The first protest I went to was in February, and it was
frigid, but still 400 people and 16 "puppies for
peace" showed up. Most of us just stood there silent
and grim-faced, the task at hand being to keep our
signs erect in the brutal wind and snow. I would have left were it not for a Food Not Bombs tent giving away free hot tea and pasta (thank you!!).
The protest I went to on March 16 drew 2000 to 3000
people. It was very festive, kids everywhere, bright colors, drums beating, like a carnival. The crowd cheered as an announcer read of protests around the world: two million in Rome, a million each in London and Barcelona, a half million in Berlin, 300,000 in New York City. There was hope in the air: maybe overwhelming world opinion would tip the balance, maybe our President would listen to us.
The protest on Thursday, the day after "surgical strikes" in Baghdad that were anything but, was huge. The air was electric, people had sadness but new resolve. As one of the speakers said, "This is an illegal and immoral war, just because it has started doesn't suddenly make it right". We marched around the Plaza. A large group was angry enough to take to the streets, but the police soon swooped in and oneprotester was arrested as he scrambled to the curb. An organizer I spoke to later said "we had not supported it".
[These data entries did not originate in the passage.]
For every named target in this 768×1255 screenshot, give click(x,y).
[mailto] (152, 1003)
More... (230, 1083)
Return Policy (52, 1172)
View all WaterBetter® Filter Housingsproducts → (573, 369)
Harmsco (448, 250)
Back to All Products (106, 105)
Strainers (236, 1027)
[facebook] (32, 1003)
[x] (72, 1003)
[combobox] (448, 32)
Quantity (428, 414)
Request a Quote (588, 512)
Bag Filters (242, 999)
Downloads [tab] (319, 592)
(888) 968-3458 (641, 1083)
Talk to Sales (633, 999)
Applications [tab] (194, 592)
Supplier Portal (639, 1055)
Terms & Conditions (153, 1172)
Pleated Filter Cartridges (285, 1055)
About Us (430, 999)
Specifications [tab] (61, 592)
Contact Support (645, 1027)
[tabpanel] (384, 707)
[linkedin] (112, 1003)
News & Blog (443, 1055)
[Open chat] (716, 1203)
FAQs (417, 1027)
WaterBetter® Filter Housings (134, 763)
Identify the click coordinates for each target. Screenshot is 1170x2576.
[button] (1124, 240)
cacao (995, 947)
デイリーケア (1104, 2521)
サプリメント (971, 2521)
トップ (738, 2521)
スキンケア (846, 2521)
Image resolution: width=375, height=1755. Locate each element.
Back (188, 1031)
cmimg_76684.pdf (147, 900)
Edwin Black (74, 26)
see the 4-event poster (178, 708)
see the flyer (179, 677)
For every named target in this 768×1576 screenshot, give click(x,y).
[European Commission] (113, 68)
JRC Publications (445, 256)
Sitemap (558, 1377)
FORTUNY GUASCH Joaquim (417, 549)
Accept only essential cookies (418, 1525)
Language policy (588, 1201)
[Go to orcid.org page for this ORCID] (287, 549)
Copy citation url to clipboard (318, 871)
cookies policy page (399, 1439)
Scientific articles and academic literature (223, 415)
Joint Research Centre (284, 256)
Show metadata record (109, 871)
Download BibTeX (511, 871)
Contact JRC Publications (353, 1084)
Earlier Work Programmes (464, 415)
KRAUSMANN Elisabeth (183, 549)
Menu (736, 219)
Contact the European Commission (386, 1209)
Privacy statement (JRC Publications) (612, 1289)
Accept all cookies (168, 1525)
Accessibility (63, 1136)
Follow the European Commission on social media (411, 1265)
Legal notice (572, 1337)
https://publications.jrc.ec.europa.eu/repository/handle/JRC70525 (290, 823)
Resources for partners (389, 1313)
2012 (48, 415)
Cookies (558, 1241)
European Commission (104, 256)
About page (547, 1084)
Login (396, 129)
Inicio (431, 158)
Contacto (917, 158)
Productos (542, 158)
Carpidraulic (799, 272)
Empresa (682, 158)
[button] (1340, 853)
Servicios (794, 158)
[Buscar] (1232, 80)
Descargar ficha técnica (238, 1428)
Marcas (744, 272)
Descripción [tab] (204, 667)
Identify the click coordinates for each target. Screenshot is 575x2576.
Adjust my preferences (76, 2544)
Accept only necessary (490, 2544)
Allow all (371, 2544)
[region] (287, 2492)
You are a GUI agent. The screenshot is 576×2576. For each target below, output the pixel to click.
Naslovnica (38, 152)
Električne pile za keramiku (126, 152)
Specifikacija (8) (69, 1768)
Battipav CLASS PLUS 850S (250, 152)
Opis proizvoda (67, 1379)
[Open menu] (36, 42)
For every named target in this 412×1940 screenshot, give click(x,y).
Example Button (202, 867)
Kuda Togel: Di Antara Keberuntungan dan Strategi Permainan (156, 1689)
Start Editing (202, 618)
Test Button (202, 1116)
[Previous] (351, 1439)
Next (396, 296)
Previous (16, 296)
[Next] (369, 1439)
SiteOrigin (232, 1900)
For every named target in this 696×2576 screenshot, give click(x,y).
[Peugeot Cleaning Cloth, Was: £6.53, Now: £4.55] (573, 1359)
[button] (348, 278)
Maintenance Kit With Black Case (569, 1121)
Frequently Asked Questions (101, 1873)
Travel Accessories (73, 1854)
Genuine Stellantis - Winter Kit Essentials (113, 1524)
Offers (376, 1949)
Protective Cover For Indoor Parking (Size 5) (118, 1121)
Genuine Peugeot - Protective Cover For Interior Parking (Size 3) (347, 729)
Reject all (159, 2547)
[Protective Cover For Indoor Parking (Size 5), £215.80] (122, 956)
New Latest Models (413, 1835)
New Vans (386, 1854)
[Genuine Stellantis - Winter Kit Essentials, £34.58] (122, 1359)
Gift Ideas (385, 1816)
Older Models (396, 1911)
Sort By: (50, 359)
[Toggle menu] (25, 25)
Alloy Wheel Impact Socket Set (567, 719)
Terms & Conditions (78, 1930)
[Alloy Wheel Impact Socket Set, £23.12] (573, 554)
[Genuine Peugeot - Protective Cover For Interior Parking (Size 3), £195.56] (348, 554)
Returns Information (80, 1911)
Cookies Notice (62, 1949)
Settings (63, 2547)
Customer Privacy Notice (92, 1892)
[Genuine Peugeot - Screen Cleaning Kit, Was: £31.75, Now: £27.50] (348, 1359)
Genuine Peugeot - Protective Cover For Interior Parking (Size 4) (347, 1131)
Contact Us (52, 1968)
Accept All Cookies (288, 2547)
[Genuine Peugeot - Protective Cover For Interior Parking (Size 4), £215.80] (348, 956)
The protest Friday was a smaller version of the Thursday one. I felt that people were really lining up rank and file behind the President, so our demonstrating against his war was now unwelcome (to put it mildly). Like, one gentleman at the Cheesecake Factory screamed at us that we were communists and we were committing treason. I thought, wrong, cretin, listen to what we're saying. "This is what Democracy looks like!"
The protest the following Sunday, the 23rd, was a first in that there were protester protesters. I saw a big bundle of American flags, which is nothing new for our protests, until i read a sign nearby that said "Bush 2004". They were about 1/10th the size of our crowd and collected on the opposite corner, but some cross-pollination occurred between corners, causing quite a bit of tension. Eventually one little pocket almost came to blows and had to be dragged apart (the TV crews probably wet their pants at that). Many of the counter-protesters were loud and noxious, but others I debated were intelligent and basically well-meaning, people I wouldn't mind having a beer with after this crap is done.
The cynic in me wonders, are these protests doing any good? Are we wasting our time, as many a spitting finger-wielding motorist has suggested? But, I have hope, that doing something is better than doing nothing, that maybe my government will start listening, and at the very least, that I can look back years later and be proud of opposing this brutal and needless war.